• Written request: Turn the records below into a JSON list of strings, one string per line, and leave out any blank lines.

• Task data:
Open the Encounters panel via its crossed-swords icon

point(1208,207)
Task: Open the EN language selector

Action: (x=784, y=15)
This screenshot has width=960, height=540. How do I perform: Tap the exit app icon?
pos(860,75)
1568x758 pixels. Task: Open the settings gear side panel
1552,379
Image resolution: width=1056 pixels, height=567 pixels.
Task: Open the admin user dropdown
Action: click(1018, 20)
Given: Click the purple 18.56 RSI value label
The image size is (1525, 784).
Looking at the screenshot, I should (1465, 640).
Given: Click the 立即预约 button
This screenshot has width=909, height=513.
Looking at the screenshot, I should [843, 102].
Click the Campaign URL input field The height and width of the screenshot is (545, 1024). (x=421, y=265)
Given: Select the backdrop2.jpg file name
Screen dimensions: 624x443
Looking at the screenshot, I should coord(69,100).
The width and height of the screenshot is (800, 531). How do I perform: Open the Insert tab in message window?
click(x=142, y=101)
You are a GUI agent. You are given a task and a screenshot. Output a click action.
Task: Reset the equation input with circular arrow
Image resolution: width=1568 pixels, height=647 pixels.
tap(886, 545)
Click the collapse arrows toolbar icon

• Written solution:
[
  "Open the Encounters panel via its crossed-swords icon",
  "point(1208,207)",
  "Task: Open the EN language selector",
  "Action: (x=784, y=15)",
  "This screenshot has width=960, height=540. How do I perform: Tap the exit app icon?",
  "pos(860,75)",
  "1568x758 pixels. Task: Open the settings gear side panel",
  "1552,379",
  "Image resolution: width=1056 pixels, height=567 pixels.",
  "Task: Open the admin user dropdown",
  "Action: click(1018, 20)",
  "Given: Click the purple 18.56 RSI value label",
  "The image size is (1525, 784).",
  "Looking at the screenshot, I should (1465, 640).",
  "Given: Click the 立即预约 button",
  "This screenshot has width=909, height=513.",
  "Looking at the screenshot, I should [843, 102].",
  "Click the Campaign URL input field The height and width of the screenshot is (545, 1024). (x=421, y=265)",
  "Given: Select the backdrop2.jpg file name",
  "Screen dimensions: 624x443",
  "Looking at the screenshot, I should coord(69,100).",
  "The width and height of the screenshot is (800, 531). How do I perform: Open the Insert tab in message window?",
  "click(x=142, y=101)",
  "You are a GUI agent. You are given a task and a screenshot. Output a click action.",
  "Task: Reset the equation input with circular arrow",
  "Image resolution: width=1568 pixels, height=647 pixels.",
  "tap(886, 545)",
  "Click the collapse arrows toolbar icon"
]